Herrn Priv.-Doz. Dr. B. Nowak gilt mein besonderer Dank für die Betreuung während
der letzten zwei Jahre. Bei allen Fragen und Problemen hatte er stets gute
Anregungen und aufmunternde Worte parat, besonders in der Planungsphase und in
der schwierigen Zeit des Schreibens.
Frau Dr. Theda von Müffling möchte ich ebenfalls danken für die Zeit, die sie sich
jederzeit genommen hat. Sie hatte immer ein offenes Ohr, manch guten Ratschlag
und viel Geduld bei der Korrektur, besonders meiner Summary.
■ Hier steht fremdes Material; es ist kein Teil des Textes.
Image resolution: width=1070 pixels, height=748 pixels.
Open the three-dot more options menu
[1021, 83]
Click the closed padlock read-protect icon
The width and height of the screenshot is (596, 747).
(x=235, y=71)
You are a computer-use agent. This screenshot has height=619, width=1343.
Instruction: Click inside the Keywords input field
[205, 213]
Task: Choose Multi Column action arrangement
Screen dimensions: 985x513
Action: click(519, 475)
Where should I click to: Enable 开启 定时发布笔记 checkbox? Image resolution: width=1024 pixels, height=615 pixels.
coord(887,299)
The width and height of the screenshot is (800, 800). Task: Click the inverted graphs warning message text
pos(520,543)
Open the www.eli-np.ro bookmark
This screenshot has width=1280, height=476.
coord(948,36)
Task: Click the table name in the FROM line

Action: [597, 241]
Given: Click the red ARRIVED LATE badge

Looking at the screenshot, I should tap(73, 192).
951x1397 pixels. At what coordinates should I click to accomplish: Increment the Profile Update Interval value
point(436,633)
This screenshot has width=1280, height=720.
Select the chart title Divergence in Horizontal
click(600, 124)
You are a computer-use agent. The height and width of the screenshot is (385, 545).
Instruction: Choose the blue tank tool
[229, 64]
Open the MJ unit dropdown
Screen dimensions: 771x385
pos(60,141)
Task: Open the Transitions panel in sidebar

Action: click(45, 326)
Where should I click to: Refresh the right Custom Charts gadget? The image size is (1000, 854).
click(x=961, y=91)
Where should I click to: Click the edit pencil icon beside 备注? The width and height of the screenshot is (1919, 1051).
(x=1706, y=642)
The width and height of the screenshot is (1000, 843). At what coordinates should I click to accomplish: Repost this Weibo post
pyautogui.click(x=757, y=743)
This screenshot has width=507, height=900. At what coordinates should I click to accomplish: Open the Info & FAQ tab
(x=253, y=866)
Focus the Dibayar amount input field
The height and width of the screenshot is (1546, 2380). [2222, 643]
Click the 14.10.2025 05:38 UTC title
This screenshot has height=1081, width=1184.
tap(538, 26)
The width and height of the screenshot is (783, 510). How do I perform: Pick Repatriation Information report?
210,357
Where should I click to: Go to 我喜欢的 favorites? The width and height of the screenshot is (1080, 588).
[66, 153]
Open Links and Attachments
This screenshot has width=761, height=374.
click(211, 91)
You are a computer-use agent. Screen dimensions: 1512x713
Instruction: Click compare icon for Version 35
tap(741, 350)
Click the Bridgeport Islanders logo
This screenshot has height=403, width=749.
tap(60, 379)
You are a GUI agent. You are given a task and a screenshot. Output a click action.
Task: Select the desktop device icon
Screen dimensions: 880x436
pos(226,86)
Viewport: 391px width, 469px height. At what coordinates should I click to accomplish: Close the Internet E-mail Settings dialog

Meinem Kollegen Christian gilt mein ganz besonderer Dank. Während unserer
gemeinsamen Dissertationszeit waren wir ein eingeschweißtes Team und ohne ihn
hätte ich manche Phasen der Doktorarbeit weitaus schwieriger ertragen.
Bei der Dr. Eberhard Lienhop Stiftung möchte ich mich für die finanzielle Unterstützung
bedanken. Dabei möchte ich Herrn Prof. Dr. C. Gissel und Herrn Dr. D.
Stanislawski persönlich danken. Auch Herrn Dr. M. Kühne möchte ich in diesem Zusammenhang
nennen, durch den der Kontakt zustande gekommen ist.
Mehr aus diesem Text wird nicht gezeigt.